You may have to transfer the betta fish to another tank to thoroughly clean his home.
This will allow you to completely drain the tank and clean everything, including the equipment installed in the aquarium.
Cleaning of the tank should also be a continuous process. If you see anything out of place, don’t wait for the weekly cleaning routine to remove it.
For example, if your betta has not eaten its food for a number of minutes, get rid of that food before its starts rotting inside the tank.
Creating a Healthy Tank Environment
- Maintain a pH level of between 6 and 7
- Use an aquarium heater to auto-regulate temperature
- Temperatures should be between 240 C and 280 C (750 F and 820 F)
- Clean the water using a purifier
- Keep a lid on your betta tank to protect the fish and prevent them from jumping out.
- Provide at least 3 gallons of water for your betta fish
- Feed your betta a healthy, nutritious diet
- Provide enough plants and hiding places in the tank
- Change at least 25% of the water weekly
- Tank mates should be docile and friendly
#8 – Give Your Bettas Exercise
Like humans, bettas need exercise to stay healthy. However, the swimming this fish does daily may not be enough.
You can motivate your betta fish to take up exercise in a number of ways. For example, you can activate the filters to create a larger current in the tank.
This will keep your betta occupied swimming against the current. However, ensure that the currents are not too strong because bettas don’t do so well in turbulent waters.
Also, you can use a mirror to activate the fighting instinct in your betta fish. When the betta looks into the mirror, it interprets this as competition and will flare in readiness for a showdown.
But don’t do this for long or often. And it should certainly not be done if the betta lives in a community tank.
#9 – Keep the Betta Fish Entertained
Your betta fish will live longer if he is not stressed or bored. By keeping him entertained, you make his life worthwhile.
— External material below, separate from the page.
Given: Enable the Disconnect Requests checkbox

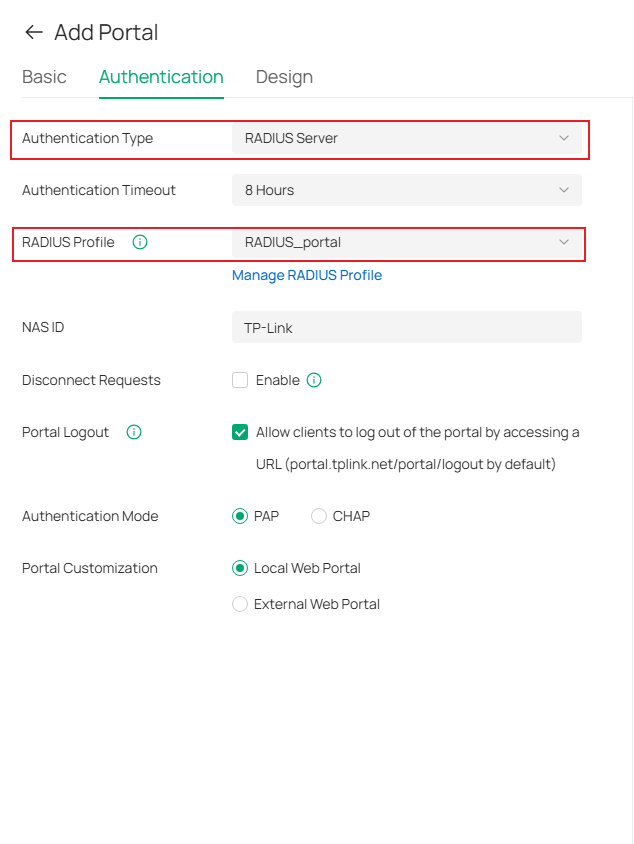Looking at the screenshot, I should (239, 380).
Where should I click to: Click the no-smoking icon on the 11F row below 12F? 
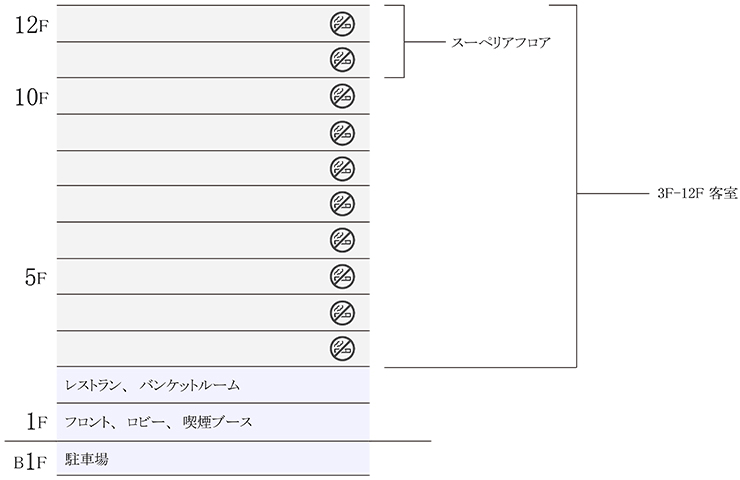(342, 60)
You’ll know your betta is bored or depressed if it starts biting its own tail or remaining hidden and out of sight.
Make the tank interesting and entertaining using plants and decorations. Turn parts of the tank into an underwater jungle.
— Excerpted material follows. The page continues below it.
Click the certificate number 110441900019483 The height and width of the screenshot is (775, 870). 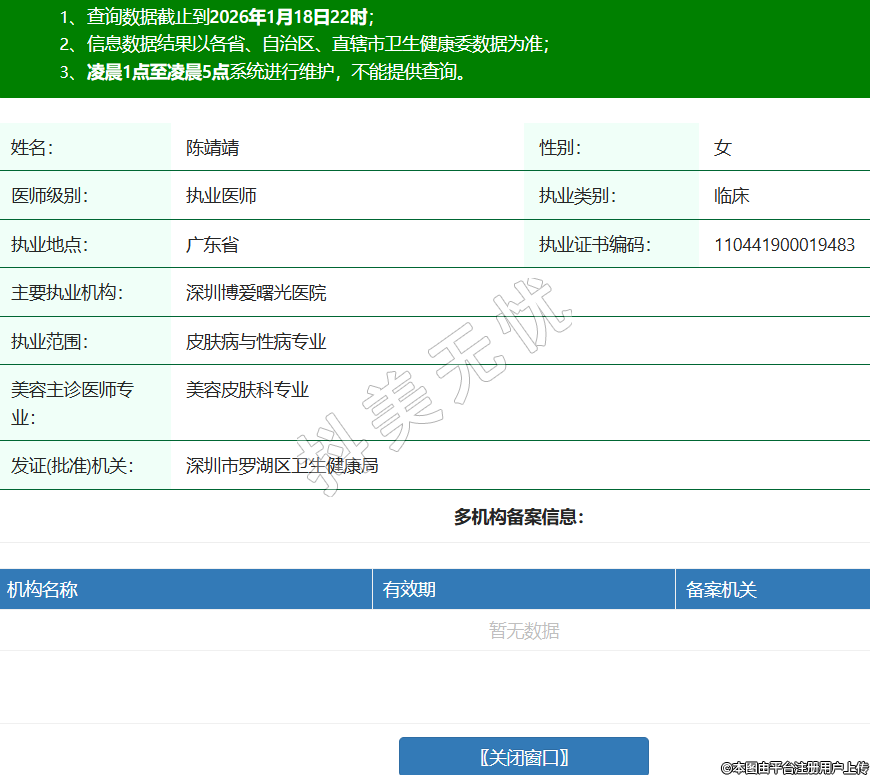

Also, you could introduce your betta to some tank mates to keep him occupied.
#10 – Quality Betta Fish Care Products
You’ll turn to your local or online pet shop whenever you need an item for your betta fish. From food to medication and salts, your betta deserves the best.
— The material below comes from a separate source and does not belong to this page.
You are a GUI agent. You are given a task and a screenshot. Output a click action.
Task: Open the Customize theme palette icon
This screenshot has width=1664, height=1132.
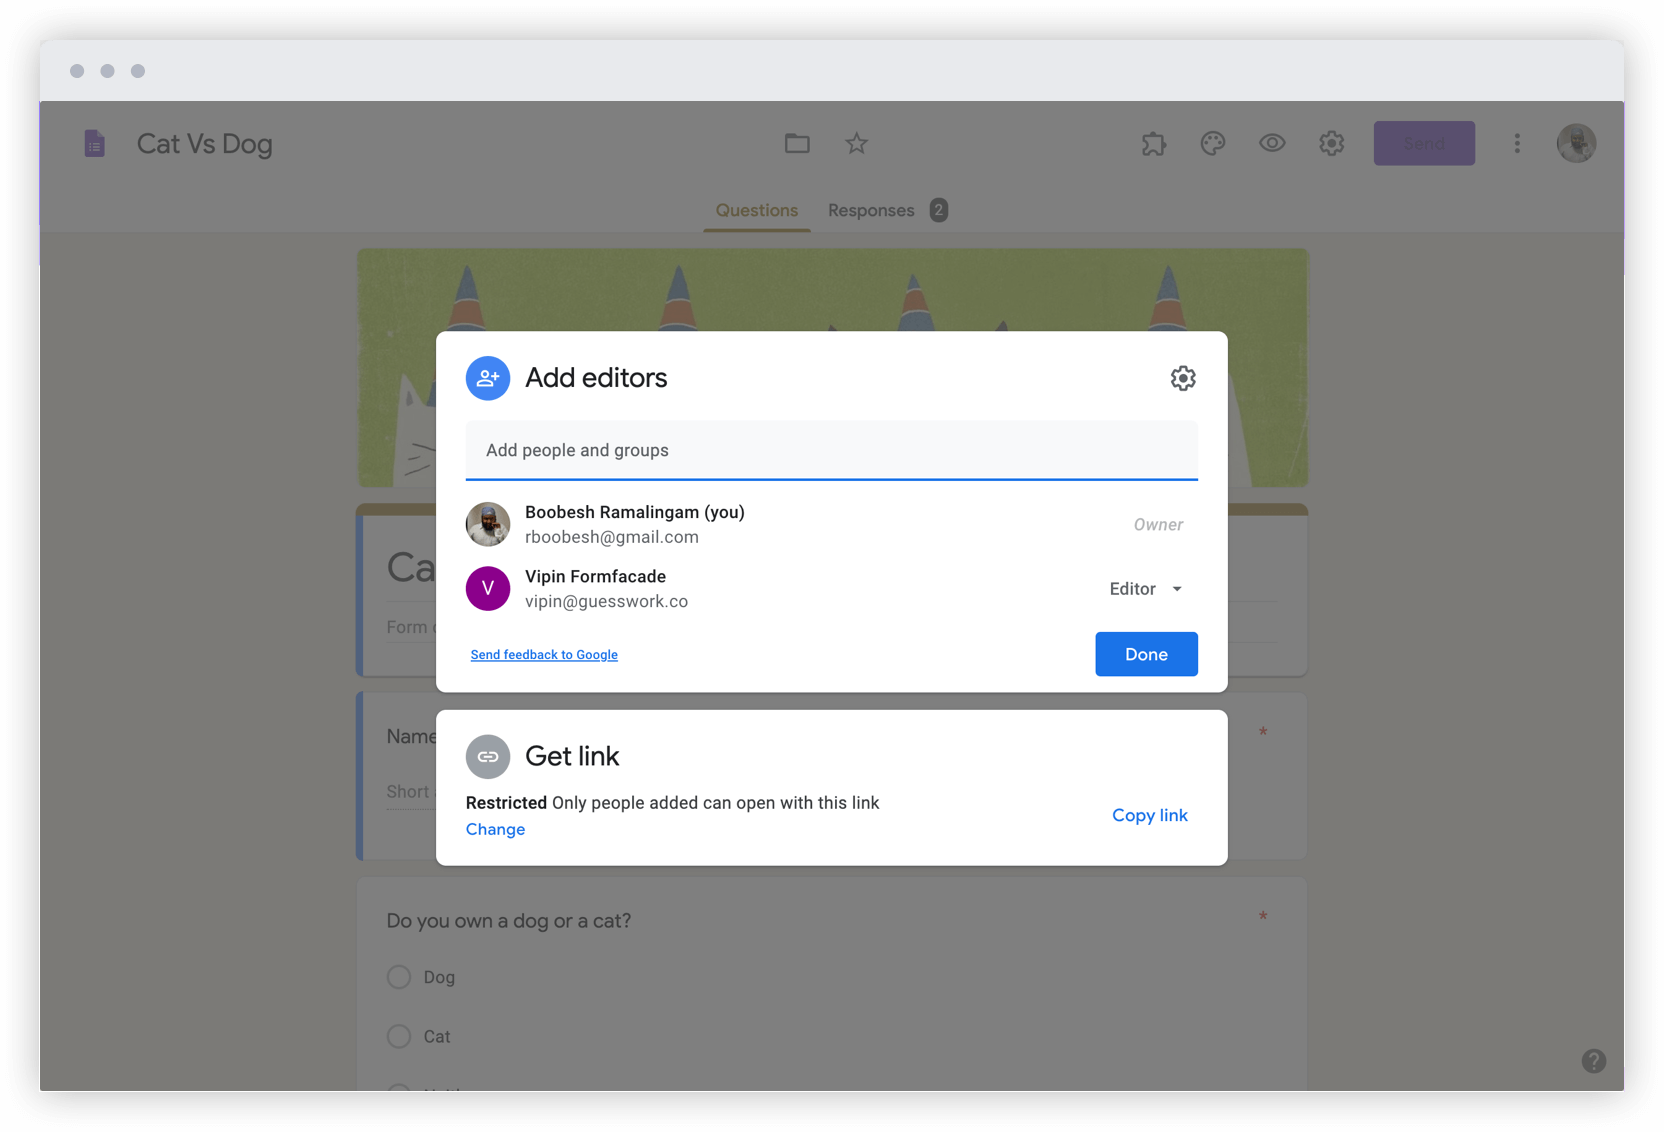[1212, 143]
A responsible pet parent does not cut corners when it comes to the care of their pet. To prolong the life of your betta fish, go for tried and tested products.
You can rely on product ratings, customer reviews, and advice from your vet to know which products are best for your betta fish.
Food items should nourish your fish, boost its immunity, and improve its color.
Be keen to purchase products suitable for your fish’s age and gender.
Also, consult your vet before buying medication. Your vet’s input is invaluable in helping you breed a healthy, well-balanced betta fish.
Do Betta Fish Get Lonely?
Bettas do very well on their own; they prefer solitary lives. However, being an aggressive, territorial fish, your betta is unlikely to get lonely and start looking for a tank mate.
However, this fish is meant to bring you happiness. Therefore, if you have been worried that your betta fish is lonely (which he is not!), you can introduce him to a suitable tank mate.
Take care as you go about this because bettas’ compatibility with other fish species is minimal. Betta fish are as picky as they are aggressive.
Choose a docile, friendly species that will not threaten your betta. Such species include rasboras, cory catfish, guppies, and neon tetras.
Also, ensure you equip the tank with enough plants and hiding places to distract whenever the betta fish wants to get hostile.
Undoubtedly, you can do much to prolong your betta’s life. But remember, your betta fish is not meant to merely survive as it would in the wild.
Under your care, this fish should thrive and live to its full 4 to 5 years. This is possible if you are vigilant and keen about every aspect of its life.